* YOUR GOAL: All of the entries must be output exactly as they are.

* MATERIAL FOR THIS TASK:
+---+
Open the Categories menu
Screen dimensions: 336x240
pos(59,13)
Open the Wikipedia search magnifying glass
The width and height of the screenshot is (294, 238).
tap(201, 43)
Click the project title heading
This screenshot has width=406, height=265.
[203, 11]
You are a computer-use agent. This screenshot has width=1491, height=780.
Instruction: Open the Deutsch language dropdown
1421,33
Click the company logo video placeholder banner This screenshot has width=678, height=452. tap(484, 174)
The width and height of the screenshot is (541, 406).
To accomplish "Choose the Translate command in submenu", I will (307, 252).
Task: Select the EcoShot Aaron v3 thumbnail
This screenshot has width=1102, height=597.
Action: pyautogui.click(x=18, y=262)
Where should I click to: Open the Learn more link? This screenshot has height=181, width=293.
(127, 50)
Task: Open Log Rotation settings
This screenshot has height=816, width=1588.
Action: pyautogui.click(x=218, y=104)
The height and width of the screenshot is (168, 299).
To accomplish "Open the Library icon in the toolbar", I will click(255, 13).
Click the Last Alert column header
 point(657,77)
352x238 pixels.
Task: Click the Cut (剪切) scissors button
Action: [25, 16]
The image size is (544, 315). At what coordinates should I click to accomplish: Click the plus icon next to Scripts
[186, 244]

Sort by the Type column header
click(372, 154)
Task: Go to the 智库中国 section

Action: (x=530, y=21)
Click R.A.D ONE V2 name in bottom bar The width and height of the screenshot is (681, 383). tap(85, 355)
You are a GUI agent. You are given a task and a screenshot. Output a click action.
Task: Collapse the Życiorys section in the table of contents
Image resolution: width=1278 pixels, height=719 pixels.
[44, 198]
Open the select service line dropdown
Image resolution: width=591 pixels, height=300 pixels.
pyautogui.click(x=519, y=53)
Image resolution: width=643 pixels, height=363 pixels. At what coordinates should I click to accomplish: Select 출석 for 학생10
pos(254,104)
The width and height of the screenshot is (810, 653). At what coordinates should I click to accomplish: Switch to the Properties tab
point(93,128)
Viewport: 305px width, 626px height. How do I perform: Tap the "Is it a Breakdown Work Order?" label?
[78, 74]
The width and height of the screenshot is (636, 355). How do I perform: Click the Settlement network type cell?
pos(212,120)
+---+
* ANSWER TO THIS PROBLEM:
Open the Categories menu
Screen dimensions: 336x240
pos(59,13)
Open the Wikipedia search magnifying glass
The width and height of the screenshot is (294, 238).
tap(201, 43)
Click the project title heading
This screenshot has width=406, height=265.
[203, 11]
You are a computer-use agent. This screenshot has width=1491, height=780.
Instruction: Open the Deutsch language dropdown
1421,33
Click the company logo video placeholder banner This screenshot has width=678, height=452. tap(484, 174)
The width and height of the screenshot is (541, 406).
To accomplish "Choose the Translate command in submenu", I will (307, 252).
Task: Select the EcoShot Aaron v3 thumbnail
This screenshot has width=1102, height=597.
Action: pyautogui.click(x=18, y=262)
Where should I click to: Open the Learn more link? This screenshot has height=181, width=293.
(127, 50)
Task: Open Log Rotation settings
This screenshot has height=816, width=1588.
Action: pyautogui.click(x=218, y=104)
The height and width of the screenshot is (168, 299).
To accomplish "Open the Library icon in the toolbar", I will click(255, 13).
Click the Last Alert column header
 point(657,77)
352x238 pixels.
Task: Click the Cut (剪切) scissors button
Action: [25, 16]
The image size is (544, 315). At what coordinates should I click to accomplish: Click the plus icon next to Scripts
[186, 244]

Sort by the Type column header
click(372, 154)
Task: Go to the 智库中国 section

Action: (x=530, y=21)
Click R.A.D ONE V2 name in bottom bar The width and height of the screenshot is (681, 383). tap(85, 355)
You are a GUI agent. You are given a task and a screenshot. Output a click action.
Task: Collapse the Życiorys section in the table of contents
Image resolution: width=1278 pixels, height=719 pixels.
[44, 198]
Open the select service line dropdown
Image resolution: width=591 pixels, height=300 pixels.
pyautogui.click(x=519, y=53)
Image resolution: width=643 pixels, height=363 pixels. At what coordinates should I click to accomplish: Select 출석 for 학생10
pos(254,104)
The width and height of the screenshot is (810, 653). At what coordinates should I click to accomplish: Switch to the Properties tab
point(93,128)
Viewport: 305px width, 626px height. How do I perform: Tap the "Is it a Breakdown Work Order?" label?
[78, 74]
The width and height of the screenshot is (636, 355). How do I perform: Click the Settlement network type cell?
pos(212,120)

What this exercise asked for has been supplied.